Los árboles de mi pueblo

Aún no sé por qué me dediqué entonces a contar los árboles que tenía mi pueblo en el espacio urbano; fue el tiempo de un gran cambio social: los vecinos decidieron confiar la alcaldía al equipo de José Cortés Ojalvo, hombre socialista dedicado a la sencillez del pensamiento para justificar su generosidad. Era verano cuando se produjo el cese del alcalde franquista y correspondía entonces iniciar formas diferentes de mostrar decisiones de gobierno. En estos recuerdos, vuelvo a intentar recabar la razón, o las razones que me llevaron a contar árboles públicos.

En la plaza del Ayuntamiento seguían creciendo tres hermosos árboles, acacias que daban sombra a la antesala de los soportales y abrigaban la decoración dominical de las vendedoras de pipas y golosinas: La Chata, tía Patrocinio, la señora Nati, El Pollino y La Pola. En orden de Oriente a Occidente.

En la calle Larga Baja, un celtis y una acacia señalaban la casa de Florencio el sastre y la casa de Lucila Cortés. No había más por muy larga que era, y sigue siendo, la calle Larga Alta y la calle Larga Baja.

Dentro del arandel de la iglesia del pueblo conté doce ejemplares: dos palmeras, siete cinamomos y tres acacias.

Para seguir contando árboles subí al paseo, que años atrás comenzaba a tratarse como primer anuncio de zona ajardinada; entre los árboles sembrados a ambos lados de la carretera que llegaba a Cáceres, comenzando por el cine y terminando por los restos del árbol en el que chocó el Tiburón de don Agustín el farmacéutico, había diecisiete ejemplares diversos. A la derecha del inicio de la carretera, un jardincillo cuadrado guardaba seis ejemplares de diversas coníferas que abrigaban a la Cruz de los Caídos; a partir de esta pequeña parcela ajardinada con pequeños y ralos setos de aligustres, se iniciaba el paseo. En paralelo, se presentaban dos hileras de poyos donde se sentaban las familias o amigos por el día y los novios por las noches. Quizá se pensó en ir disponiendo el paseo de forma que se fueren alternando los asientos y los árboles; pero algunos debieron perderse y quedaron más poyos de piedra que árboles. Entre Antonio “Rechina”, jardinero, y yo, contamos cincuenta y seis árboles, de los cuales tres eran ya eucaliptus hermosos, muchos olmos turcos, un tilo y otras variedades que no conocíamos el nombre.

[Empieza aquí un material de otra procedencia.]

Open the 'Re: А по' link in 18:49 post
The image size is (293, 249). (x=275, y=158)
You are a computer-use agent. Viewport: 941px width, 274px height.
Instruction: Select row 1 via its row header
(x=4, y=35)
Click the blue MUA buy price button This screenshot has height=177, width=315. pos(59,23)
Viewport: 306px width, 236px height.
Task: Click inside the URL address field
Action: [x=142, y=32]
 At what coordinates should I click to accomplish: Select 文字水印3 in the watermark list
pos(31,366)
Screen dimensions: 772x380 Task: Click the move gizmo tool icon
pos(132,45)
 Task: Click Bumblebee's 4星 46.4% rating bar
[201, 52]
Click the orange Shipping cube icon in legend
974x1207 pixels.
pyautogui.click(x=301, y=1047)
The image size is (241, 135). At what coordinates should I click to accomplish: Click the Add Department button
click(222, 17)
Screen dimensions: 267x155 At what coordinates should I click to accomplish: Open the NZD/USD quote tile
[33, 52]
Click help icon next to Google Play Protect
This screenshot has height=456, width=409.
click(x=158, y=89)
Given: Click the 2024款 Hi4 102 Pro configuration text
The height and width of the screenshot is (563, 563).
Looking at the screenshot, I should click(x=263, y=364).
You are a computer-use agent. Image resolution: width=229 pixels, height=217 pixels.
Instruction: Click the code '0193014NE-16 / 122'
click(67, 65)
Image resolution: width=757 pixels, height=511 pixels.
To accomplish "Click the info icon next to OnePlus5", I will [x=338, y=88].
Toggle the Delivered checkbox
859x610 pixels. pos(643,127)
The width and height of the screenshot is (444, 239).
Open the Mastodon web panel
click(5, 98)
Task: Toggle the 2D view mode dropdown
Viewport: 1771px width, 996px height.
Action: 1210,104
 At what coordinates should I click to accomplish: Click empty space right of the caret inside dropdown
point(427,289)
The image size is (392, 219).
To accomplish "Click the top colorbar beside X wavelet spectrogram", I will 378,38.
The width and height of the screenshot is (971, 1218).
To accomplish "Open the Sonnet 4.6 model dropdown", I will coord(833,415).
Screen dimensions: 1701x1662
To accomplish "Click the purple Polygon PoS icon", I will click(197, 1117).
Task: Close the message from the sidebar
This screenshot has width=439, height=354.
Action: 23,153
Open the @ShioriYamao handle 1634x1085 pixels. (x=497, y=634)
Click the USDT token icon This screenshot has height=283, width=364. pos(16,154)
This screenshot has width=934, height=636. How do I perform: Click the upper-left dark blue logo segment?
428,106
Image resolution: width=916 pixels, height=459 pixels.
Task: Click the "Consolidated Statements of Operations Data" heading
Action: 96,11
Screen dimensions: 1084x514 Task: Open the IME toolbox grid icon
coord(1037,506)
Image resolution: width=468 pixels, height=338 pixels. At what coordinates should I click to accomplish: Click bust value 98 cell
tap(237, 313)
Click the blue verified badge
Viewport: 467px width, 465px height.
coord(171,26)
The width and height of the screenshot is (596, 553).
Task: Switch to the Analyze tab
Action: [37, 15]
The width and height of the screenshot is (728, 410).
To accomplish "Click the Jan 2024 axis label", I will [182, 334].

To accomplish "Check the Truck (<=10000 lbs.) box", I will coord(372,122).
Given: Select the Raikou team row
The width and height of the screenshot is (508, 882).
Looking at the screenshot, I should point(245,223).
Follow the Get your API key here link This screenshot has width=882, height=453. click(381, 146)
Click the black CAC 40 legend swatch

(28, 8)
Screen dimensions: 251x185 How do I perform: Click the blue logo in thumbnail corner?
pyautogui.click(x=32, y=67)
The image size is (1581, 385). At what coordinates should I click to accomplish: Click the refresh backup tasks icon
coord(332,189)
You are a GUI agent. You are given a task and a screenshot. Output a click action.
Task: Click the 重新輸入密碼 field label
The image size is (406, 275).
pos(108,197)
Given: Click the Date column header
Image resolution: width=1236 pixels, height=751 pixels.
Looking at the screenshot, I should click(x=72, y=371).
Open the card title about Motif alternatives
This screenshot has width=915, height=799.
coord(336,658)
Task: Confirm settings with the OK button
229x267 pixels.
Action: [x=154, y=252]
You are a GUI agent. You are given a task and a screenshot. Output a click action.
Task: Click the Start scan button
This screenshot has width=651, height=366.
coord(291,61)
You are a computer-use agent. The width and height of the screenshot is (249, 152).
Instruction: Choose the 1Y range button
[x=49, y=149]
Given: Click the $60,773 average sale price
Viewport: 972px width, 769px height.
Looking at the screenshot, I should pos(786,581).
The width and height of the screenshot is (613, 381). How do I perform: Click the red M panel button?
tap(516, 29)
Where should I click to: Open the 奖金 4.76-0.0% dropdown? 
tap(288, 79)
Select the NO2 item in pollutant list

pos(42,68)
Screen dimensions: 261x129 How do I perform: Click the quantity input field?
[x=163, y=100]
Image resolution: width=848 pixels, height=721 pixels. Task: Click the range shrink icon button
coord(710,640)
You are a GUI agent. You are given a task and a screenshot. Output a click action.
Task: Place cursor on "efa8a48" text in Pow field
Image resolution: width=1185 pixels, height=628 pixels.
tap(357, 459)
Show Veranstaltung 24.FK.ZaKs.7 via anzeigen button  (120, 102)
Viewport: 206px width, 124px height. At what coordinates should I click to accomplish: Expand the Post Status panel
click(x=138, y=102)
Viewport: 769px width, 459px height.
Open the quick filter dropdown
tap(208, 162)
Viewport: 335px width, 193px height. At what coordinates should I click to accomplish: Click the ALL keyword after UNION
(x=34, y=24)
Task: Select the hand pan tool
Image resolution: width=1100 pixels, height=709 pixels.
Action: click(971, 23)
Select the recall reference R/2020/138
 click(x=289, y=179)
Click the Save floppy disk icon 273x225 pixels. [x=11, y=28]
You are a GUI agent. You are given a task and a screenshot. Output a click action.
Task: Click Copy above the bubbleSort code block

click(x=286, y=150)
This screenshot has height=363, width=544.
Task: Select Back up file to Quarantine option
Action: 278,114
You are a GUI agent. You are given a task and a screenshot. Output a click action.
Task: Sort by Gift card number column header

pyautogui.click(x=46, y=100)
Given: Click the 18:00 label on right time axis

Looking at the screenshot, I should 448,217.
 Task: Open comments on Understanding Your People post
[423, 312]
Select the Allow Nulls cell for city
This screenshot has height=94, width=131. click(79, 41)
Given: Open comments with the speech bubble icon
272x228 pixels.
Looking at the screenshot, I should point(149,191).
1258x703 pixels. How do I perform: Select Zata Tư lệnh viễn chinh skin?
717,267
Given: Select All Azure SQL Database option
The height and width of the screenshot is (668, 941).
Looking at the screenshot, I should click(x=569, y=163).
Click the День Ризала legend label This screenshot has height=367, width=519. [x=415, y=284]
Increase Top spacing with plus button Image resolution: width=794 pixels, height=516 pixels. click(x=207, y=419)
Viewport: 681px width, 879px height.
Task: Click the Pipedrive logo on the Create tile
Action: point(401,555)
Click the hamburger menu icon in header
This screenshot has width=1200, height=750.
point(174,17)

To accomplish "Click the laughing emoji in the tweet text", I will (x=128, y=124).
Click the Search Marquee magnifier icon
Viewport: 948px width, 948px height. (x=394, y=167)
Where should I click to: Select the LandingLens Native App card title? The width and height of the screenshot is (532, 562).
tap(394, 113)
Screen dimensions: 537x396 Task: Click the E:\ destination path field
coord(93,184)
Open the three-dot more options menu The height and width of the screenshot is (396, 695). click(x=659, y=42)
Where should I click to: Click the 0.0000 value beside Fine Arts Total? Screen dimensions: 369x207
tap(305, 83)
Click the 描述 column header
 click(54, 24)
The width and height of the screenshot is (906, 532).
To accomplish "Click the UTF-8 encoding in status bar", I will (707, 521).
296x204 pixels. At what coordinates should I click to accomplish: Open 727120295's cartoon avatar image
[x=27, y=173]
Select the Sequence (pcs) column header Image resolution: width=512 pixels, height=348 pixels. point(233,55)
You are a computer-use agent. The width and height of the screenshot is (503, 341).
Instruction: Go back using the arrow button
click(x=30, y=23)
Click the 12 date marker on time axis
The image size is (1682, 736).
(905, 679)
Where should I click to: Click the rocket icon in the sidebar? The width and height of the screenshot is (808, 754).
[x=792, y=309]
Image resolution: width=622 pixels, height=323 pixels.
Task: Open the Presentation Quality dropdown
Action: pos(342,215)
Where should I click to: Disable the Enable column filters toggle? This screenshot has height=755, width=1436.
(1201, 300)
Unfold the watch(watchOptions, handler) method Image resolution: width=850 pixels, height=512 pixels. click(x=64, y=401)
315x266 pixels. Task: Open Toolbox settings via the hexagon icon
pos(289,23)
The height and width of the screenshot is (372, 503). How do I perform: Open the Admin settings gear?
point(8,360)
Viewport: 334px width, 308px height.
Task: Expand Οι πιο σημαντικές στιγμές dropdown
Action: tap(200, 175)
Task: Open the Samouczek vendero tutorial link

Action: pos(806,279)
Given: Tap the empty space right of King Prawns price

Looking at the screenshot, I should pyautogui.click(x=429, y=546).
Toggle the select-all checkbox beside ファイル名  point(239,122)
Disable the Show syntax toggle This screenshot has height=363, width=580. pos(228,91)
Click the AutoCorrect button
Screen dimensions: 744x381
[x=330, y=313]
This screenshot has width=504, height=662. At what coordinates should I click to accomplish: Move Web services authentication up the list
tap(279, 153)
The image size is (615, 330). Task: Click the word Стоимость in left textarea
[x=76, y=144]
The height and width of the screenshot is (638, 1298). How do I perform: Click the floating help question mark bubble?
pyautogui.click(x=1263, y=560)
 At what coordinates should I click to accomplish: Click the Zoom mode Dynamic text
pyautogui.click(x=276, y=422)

Concluyendo: tres en la Plaza, dos en la calle Larga, doce alrededor de la iglesia, diecisiete en la carretera y cincuenta y seis en el paseo. No me dediqué a contar los que crecían en la barriada de las Casa Nuevas porque desde el principio, tan solo se sembraron arbustos en los jardincillos que, por primera vez acompañaron a las calles; posteriormente, fueron sembrándose árboles variados. Total, poco más de noventa árboles tenía Casar de Cáceres en su casco urbano a finales de los años setenta del siglo pasado.

Naturalmente, no tengo idea aproximada de los árboles que crecían en corrales de las casas y patios de los vecinos; sin duda, muchos más que los que crecían en espacios públicos.

Este repertorio histórico del nuestro arbolado urbano lo traigo a colación porque defiendo que una población debe tener, al menos, tantos árboles públicos como vecinos. Somos unos cuatro mil quinientos paisanos según el censo y apenas hay tres mil doscientos árboles en espacios públicos. Según esta comparativa, nos faltan unos mil trescientos árboles que plantar.

Me apetece publicar estos datos porque recientemente he podido leer en la prensa que la ciudad de Plasencia tiene unos cuatro mil árboles y pretende ampliar su parque forestal con doscientos árboles más “para combatir el cambio climático”.

En fin, alegrémonos que empieza ya la Primavera.